### Assignment
Write out exactly, excluding pictures, the lines from the one containing "The image size" through the end of the data, both included.

--*--

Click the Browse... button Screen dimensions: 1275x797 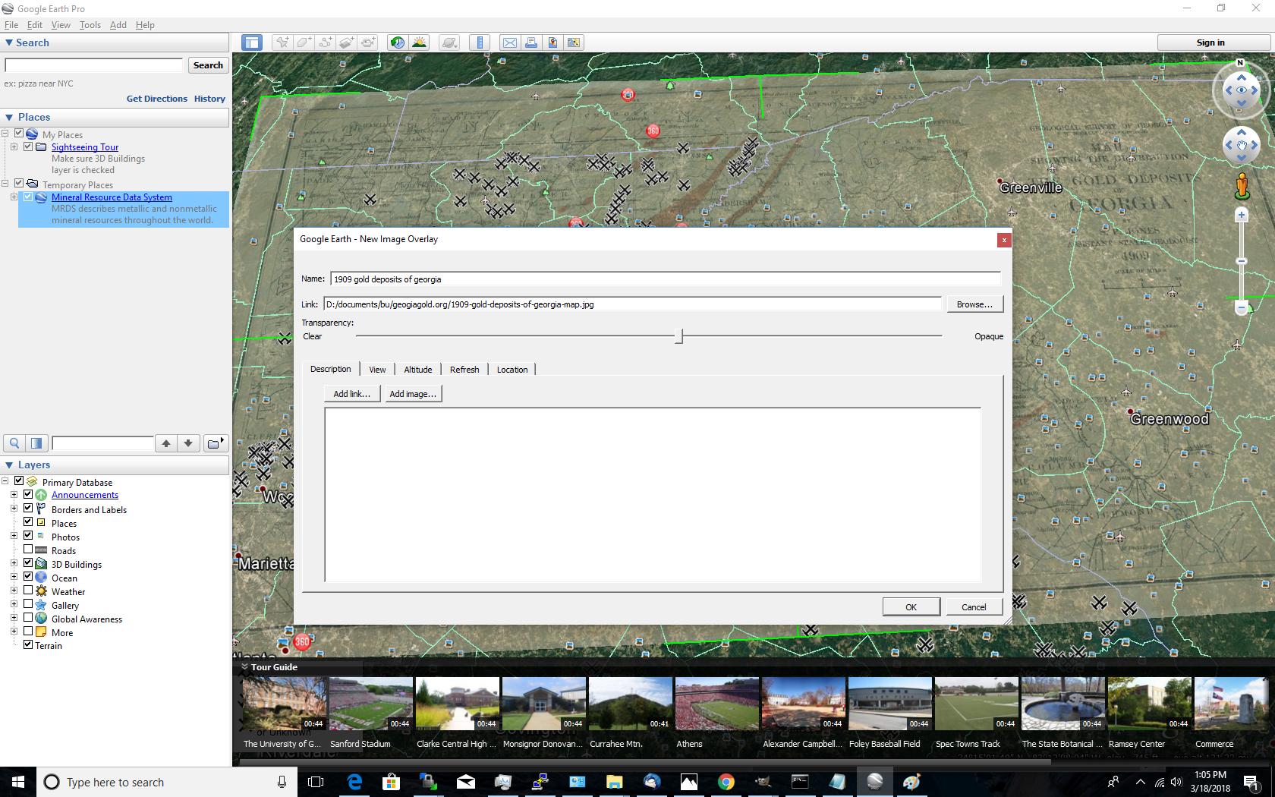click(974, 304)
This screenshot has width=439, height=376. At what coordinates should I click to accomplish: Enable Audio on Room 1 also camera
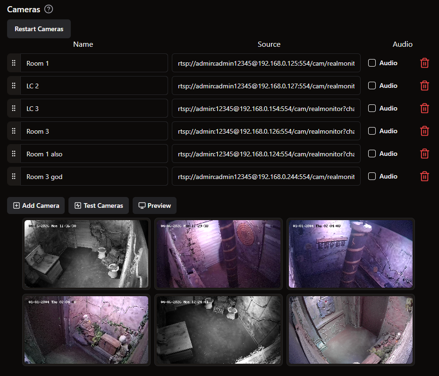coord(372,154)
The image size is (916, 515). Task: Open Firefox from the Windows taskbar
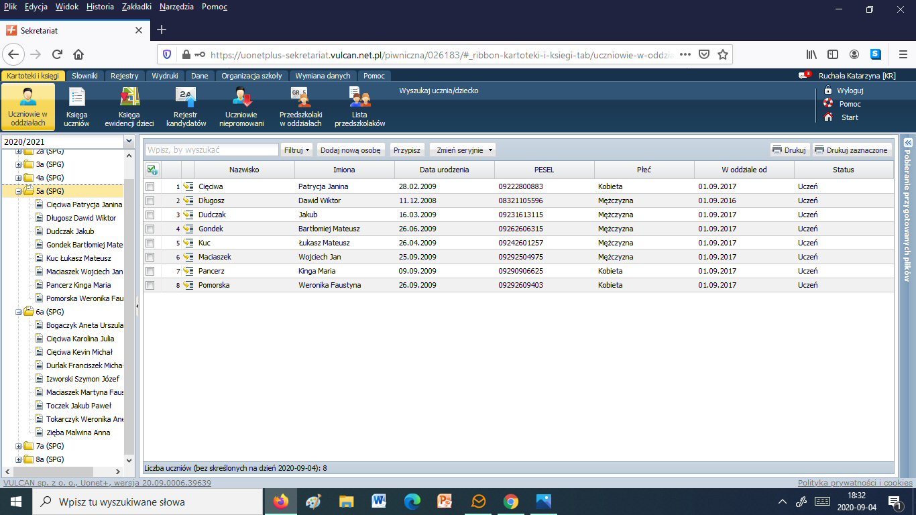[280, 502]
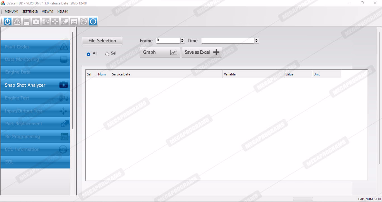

--*--

### Exercise answer
The image size is (916, 515). Task: Open Firefox from the Windows taskbar
[280, 502]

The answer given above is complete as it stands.